═══ 本文 ═══

今週の営業予定+今週の1冊

【今週の営業予定】
11/29(月)12時〜18時営業
11/30(火)12時〜18時営業
12/1(水)定休日
12/2(木)定休日
12/3(金)12時〜18時営業
12/4(土)12時〜18時営業
12/5(日)12時〜18時営業

【今週の1冊】
『現実入門 ほんとにみんなこんなことを?』穂村弘(光文社) ※11/29(月)新刊本で在庫あり。
歌人・穂村弘さんのエッセイ本。
穂村さんの『世界音痴』という本に「人生の経験値」というエッセイが収録されている。
「人生の経験値」とは普通の人なら経験しているだろうと穂村さんが思い浮かべたことをリスト化したもので、穂村さんは自分の「人生の経験値」は他人と比べると非常に少ないとそのエッセイで書いている。
そのことに目をつけた本書の担当編集者が、そのまだ体験していない何かに挑戦してエッセイを書かないか?と穂村さんに企画を持ちかける。その連載がまとめられたのがこの本だ。
初体験における自分の心の機微を描写するのがとても上手いことと、
体験自体に対する分析も知的かつユーモアに溢れた文章で綴られているので、
あるあると頷いたり穂村さんの独特の視点を味わったりと、楽しく読むことができる本だと思う。

═══ 記録一覧 ═══

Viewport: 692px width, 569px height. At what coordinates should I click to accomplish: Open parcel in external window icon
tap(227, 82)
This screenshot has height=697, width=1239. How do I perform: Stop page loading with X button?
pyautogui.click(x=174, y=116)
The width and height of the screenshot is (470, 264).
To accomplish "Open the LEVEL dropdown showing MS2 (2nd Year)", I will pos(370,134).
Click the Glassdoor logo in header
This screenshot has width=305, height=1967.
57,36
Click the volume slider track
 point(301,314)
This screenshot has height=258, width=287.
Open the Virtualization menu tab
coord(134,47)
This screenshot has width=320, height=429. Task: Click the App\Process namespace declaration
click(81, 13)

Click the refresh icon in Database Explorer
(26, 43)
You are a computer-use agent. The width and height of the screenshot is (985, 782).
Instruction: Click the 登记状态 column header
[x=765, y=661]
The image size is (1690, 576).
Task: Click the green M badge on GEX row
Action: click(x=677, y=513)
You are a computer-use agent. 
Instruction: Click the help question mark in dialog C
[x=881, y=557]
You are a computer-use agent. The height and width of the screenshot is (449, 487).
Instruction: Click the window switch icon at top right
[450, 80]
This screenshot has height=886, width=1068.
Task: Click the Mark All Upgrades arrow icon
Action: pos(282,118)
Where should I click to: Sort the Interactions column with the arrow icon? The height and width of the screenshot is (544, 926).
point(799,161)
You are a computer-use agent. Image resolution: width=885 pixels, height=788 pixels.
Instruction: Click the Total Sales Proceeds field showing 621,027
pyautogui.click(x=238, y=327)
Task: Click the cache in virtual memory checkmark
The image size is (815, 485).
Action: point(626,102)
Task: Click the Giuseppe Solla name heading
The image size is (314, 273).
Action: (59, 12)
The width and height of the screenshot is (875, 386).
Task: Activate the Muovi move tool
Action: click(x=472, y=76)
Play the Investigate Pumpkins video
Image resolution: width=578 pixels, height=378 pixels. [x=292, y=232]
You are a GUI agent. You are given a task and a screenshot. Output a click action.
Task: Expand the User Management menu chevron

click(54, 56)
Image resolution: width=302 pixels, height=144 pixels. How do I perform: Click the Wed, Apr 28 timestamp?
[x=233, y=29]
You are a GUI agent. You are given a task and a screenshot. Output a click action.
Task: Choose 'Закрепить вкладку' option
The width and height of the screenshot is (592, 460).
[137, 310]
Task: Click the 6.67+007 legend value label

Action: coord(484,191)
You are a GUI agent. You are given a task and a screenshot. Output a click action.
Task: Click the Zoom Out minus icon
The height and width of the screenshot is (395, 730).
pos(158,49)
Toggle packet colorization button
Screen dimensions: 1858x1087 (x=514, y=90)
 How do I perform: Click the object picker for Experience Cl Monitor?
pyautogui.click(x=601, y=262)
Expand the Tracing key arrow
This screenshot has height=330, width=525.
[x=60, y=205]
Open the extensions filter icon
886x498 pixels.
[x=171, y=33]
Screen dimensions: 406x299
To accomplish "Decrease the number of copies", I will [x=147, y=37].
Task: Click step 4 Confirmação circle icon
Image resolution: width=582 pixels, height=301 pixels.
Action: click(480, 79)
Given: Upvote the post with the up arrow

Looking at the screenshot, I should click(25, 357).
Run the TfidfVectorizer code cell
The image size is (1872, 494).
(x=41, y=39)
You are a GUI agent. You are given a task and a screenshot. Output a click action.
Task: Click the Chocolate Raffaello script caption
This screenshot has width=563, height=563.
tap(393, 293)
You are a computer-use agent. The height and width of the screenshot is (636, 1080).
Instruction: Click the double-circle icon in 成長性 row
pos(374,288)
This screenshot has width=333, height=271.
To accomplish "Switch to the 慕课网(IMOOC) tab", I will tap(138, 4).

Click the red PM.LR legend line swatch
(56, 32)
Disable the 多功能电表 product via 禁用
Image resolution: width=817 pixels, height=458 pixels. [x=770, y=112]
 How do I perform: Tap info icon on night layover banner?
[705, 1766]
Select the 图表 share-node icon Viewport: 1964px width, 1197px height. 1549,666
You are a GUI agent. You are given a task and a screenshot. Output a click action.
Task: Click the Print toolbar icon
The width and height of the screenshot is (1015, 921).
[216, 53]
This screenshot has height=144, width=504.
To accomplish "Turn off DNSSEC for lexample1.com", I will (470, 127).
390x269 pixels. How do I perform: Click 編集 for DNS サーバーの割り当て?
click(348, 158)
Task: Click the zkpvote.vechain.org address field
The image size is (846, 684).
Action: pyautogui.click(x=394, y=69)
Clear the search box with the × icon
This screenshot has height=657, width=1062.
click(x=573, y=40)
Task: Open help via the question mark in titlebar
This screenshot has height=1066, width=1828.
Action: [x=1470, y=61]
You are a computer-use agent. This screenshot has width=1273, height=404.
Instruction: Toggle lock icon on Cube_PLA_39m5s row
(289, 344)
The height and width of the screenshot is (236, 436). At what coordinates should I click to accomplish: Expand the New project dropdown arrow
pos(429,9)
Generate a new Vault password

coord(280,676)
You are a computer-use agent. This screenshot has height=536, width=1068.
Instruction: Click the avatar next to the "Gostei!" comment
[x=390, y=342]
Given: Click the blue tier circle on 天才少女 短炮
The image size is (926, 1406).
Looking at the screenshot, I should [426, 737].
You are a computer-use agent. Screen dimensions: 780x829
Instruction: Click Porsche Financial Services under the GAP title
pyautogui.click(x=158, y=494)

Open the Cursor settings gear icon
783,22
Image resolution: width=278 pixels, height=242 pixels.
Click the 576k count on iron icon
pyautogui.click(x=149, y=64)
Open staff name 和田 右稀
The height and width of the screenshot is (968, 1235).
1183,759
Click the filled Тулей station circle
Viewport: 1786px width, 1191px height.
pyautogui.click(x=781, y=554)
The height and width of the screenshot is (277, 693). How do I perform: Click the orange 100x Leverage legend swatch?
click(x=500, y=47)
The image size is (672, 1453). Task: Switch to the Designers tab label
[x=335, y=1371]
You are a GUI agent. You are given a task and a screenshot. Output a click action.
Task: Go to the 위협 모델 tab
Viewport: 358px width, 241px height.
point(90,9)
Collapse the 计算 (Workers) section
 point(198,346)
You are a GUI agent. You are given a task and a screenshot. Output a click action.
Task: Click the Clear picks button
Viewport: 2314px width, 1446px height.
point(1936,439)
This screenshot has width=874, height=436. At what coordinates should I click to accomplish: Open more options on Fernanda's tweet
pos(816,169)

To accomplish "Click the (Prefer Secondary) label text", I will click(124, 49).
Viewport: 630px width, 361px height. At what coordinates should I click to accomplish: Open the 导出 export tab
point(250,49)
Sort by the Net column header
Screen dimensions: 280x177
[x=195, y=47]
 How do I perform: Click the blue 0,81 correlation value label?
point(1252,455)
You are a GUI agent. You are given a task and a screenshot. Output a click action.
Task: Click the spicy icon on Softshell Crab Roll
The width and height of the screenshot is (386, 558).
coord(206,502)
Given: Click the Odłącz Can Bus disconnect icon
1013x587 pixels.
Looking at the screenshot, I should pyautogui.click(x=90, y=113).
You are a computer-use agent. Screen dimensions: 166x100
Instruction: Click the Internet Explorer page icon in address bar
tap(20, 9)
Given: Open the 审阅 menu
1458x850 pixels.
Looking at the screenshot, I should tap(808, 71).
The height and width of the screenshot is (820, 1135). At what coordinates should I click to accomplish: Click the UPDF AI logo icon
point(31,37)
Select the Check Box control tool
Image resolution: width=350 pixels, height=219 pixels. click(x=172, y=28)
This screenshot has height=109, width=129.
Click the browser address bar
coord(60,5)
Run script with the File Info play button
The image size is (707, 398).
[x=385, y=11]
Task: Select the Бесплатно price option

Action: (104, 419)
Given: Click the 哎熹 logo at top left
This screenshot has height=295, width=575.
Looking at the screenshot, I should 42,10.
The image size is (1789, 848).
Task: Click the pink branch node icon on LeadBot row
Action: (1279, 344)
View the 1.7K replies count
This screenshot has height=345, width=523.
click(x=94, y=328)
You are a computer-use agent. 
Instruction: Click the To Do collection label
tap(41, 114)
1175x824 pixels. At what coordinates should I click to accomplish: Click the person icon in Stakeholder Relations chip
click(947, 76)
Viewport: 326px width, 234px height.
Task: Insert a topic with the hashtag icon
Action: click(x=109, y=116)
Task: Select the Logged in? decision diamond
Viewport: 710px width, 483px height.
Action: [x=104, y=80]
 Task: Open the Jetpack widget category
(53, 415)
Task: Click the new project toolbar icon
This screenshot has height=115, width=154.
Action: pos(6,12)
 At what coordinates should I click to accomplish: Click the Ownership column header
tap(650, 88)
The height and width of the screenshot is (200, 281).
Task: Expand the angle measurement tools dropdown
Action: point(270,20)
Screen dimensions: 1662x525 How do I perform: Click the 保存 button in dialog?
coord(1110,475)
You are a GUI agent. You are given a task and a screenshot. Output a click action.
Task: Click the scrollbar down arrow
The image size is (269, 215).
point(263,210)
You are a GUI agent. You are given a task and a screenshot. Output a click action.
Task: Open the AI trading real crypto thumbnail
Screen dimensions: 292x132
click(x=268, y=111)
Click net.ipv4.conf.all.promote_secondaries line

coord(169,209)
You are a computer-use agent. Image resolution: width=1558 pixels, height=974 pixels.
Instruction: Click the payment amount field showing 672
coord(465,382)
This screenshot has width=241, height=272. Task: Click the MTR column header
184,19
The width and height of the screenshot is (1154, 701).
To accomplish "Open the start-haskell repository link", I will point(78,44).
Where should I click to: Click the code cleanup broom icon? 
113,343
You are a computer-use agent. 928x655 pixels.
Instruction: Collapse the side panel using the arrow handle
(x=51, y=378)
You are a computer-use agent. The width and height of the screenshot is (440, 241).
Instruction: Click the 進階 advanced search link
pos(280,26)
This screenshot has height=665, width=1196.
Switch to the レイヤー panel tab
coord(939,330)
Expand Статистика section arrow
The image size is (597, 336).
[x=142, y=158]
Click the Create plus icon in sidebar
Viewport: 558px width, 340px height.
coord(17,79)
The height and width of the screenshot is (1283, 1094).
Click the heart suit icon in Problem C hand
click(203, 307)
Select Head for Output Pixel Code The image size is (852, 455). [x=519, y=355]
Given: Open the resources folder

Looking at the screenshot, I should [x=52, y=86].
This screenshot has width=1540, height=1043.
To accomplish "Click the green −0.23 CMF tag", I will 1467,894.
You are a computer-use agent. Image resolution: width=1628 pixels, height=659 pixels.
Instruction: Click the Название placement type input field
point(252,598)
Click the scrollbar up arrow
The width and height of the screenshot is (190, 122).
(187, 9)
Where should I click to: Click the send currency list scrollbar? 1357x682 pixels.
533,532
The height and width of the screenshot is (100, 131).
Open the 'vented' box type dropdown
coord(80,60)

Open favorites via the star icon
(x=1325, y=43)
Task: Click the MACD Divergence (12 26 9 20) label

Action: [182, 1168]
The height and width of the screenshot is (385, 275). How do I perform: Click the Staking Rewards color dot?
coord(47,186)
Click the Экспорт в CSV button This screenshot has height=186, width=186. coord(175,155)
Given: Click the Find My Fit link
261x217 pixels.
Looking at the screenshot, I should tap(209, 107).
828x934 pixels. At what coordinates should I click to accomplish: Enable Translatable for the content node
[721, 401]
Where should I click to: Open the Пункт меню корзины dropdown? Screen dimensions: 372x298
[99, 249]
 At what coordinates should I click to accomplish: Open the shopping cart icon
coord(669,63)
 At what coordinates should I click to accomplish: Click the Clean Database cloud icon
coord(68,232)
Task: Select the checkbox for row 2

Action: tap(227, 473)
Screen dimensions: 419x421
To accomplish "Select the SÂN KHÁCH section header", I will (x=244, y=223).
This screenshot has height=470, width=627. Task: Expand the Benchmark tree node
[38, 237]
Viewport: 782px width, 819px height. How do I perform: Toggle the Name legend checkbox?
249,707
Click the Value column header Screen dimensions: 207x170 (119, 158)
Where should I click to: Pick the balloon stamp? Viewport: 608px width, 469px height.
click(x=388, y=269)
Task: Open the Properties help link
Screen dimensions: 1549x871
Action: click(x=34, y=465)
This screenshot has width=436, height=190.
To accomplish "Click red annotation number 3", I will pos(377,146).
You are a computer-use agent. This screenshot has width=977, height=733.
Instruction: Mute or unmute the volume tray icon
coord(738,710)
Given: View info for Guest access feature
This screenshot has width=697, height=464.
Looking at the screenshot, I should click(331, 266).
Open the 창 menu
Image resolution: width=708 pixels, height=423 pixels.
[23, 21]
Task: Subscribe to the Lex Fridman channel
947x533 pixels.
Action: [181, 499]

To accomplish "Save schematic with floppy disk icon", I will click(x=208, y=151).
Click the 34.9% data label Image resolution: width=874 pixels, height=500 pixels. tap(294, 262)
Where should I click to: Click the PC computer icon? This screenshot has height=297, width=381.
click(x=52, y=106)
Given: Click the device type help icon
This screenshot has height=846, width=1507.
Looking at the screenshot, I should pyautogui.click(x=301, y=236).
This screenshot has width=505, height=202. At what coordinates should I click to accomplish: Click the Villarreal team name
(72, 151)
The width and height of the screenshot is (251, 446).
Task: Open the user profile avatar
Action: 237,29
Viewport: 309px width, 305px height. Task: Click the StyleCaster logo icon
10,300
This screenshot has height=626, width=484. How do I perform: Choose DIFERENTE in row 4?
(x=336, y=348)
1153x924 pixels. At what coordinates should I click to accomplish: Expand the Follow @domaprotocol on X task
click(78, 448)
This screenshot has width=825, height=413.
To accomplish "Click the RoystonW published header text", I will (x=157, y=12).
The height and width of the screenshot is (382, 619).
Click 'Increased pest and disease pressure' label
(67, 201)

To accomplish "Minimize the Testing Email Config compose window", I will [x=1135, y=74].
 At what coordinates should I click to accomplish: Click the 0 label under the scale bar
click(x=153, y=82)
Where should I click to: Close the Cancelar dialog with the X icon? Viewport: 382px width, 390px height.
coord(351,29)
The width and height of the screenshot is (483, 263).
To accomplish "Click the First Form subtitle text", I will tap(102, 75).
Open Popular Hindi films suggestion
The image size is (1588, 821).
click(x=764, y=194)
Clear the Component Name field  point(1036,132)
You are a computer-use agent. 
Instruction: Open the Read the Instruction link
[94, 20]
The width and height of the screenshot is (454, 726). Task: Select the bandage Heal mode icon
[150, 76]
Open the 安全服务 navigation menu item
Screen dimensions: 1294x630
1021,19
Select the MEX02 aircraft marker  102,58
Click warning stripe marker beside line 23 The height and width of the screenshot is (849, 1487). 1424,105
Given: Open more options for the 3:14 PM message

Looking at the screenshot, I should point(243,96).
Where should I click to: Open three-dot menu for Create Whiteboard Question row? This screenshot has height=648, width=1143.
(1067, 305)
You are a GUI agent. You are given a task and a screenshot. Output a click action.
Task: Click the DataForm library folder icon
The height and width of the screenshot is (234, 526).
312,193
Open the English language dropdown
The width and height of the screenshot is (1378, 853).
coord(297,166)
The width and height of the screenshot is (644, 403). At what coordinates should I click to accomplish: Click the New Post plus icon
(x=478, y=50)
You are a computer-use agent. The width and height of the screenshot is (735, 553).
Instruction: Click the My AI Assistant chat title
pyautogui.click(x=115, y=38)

═══

# 練習問題:
1. 本文の営業予定から、12時〜18時に営業する日をすべて挙げてください。
2. 記録のうち、「This screenshot has height=109, width=129.」を含む行から「Action: click(x=109, y=116)」を含む行までを、「play button」を「run button」に差し替えて書き直してください。それ以外は一切変更しないでください。
本文と記録は、互いに関係のない別個のものです。

# 解答一覧:
1. 11/29(月)、11/30(火)、12/3(金)、12/4(土)、12/5(日)

2.
This screenshot has height=109, width=129.
Click the browser address bar
coord(60,5)
Run script with the File Info run button
The image size is (707, 398).
[x=385, y=11]
Task: Select the Бесплатно price option

Action: (104, 419)
Given: Click the 哎熹 logo at top left
This screenshot has height=295, width=575.
Looking at the screenshot, I should 42,10.
The image size is (1789, 848).
Task: Click the pink branch node icon on LeadBot row
Action: (1279, 344)
View the 1.7K replies count
This screenshot has height=345, width=523.
click(x=94, y=328)
You are a computer-use agent. 
Instruction: Click the To Do collection label
tap(41, 114)
1175x824 pixels. At what coordinates should I click to accomplish: Click the person icon in Stakeholder Relations chip
click(947, 76)
Viewport: 326px width, 234px height.
Task: Insert a topic with the hashtag icon
Action: click(x=109, y=116)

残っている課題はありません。